Peter went into the tomb and ‘saw’ the linen cloths …
Before the bewildering reality of the empty tomb neither Peter nor Mary profess faith in the resurrection.
John the Beloved Disciple did believe and this was because he saw the empty tomb and understood the teaching of scripture …
As is always the case, the realities of life can only be properly understood in the light of the word of God. In this light everything makes immediate sense, even, and especially, those confusing and seemingly meaningless circumstances which come unannounced into human lives.
John saw and he believed: Till this moment they had failed to understand the teaching of Scripture, that he must rise from the dead.
The First Reading presents a picture of Peter at work – preaching. By this time he too believes, his sermon bears adequate testimony to that fact. Peter is now confident of his faith and full of the Holy Spirit of fearless readiness to speak the name of Jesus.

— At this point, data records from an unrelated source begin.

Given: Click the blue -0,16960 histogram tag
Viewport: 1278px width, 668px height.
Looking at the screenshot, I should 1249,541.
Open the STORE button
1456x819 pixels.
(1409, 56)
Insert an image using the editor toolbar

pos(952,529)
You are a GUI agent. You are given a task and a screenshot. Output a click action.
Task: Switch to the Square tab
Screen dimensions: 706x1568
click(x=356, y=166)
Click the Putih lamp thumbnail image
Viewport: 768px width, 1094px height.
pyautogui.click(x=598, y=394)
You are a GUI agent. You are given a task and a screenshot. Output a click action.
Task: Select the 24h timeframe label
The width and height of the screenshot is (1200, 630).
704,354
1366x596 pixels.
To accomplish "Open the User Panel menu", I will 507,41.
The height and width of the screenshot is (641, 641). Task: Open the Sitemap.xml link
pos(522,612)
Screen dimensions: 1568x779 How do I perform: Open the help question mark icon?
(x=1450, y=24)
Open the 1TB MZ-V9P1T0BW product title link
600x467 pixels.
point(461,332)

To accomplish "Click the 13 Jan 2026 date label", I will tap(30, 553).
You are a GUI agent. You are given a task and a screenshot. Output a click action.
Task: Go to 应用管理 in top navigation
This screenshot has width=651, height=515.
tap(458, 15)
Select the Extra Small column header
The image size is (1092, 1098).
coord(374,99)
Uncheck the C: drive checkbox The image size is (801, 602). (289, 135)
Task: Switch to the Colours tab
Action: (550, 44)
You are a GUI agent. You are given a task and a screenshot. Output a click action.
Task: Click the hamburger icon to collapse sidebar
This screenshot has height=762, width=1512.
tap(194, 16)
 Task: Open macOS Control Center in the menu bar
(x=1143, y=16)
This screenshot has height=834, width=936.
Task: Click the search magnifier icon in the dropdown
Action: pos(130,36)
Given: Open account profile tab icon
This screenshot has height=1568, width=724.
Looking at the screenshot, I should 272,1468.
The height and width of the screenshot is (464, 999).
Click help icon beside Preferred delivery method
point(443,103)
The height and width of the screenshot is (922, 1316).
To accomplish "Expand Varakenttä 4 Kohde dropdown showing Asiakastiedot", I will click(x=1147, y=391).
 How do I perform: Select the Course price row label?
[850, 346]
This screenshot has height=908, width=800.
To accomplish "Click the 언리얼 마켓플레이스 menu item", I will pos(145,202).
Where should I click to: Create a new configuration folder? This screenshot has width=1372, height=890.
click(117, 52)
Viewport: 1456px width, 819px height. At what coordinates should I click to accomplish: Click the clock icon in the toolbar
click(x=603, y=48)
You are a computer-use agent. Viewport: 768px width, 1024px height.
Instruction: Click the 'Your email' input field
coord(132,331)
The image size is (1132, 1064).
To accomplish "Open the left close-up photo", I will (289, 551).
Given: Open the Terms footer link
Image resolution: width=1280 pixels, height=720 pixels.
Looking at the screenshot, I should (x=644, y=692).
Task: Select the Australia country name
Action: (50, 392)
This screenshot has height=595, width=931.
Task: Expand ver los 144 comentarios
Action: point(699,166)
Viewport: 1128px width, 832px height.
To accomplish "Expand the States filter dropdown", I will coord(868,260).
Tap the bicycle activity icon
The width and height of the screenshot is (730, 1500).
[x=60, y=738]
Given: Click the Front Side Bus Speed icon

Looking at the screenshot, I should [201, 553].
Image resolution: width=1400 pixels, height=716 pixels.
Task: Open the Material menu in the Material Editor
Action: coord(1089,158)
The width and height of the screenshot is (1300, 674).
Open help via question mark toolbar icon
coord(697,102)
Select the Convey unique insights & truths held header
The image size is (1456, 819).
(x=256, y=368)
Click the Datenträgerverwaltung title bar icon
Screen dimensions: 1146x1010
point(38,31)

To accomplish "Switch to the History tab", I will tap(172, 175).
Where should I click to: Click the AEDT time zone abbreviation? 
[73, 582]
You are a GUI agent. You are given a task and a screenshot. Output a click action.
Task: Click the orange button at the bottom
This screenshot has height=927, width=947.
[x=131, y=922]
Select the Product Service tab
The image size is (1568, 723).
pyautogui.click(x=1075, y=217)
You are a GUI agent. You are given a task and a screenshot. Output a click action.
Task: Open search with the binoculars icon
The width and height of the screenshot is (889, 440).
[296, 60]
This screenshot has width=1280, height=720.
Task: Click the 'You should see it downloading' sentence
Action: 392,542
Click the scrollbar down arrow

Again it is interesting to note the same formula in action which made John a believer in the resurrection. Peter saw (now I, and those with me, can witness to everything) and he recalled the scripture (it is to him that all the prophets bear this witness).
The message here is very clear for our own lives. With monotonous regularity I meet people who seem to be able to make no sense of what is happening in their lives. They are so angry with God or puzzled by God, as they imagine him to be, they are so frustrated and confused with their life situation and they so often teeter on the brink of a despair which would rob them of any hope that life could ever recover some meaning.
How fortunate we are, those of us who have received the gift of love for the word of God, the Sacred Scripture, and who allow it to tell us the meaning of our lives and of the painful circumstances that inevitably arise!
Just recently I had a conversation with a woman who had been raised a Catholic but left and came back to the Church later in life told me she came back because she missed the silence.
She said that in the protestant denomination she joined they had everything from red hot preaching to red hot singing to sharing and fellowship, but they had no silence.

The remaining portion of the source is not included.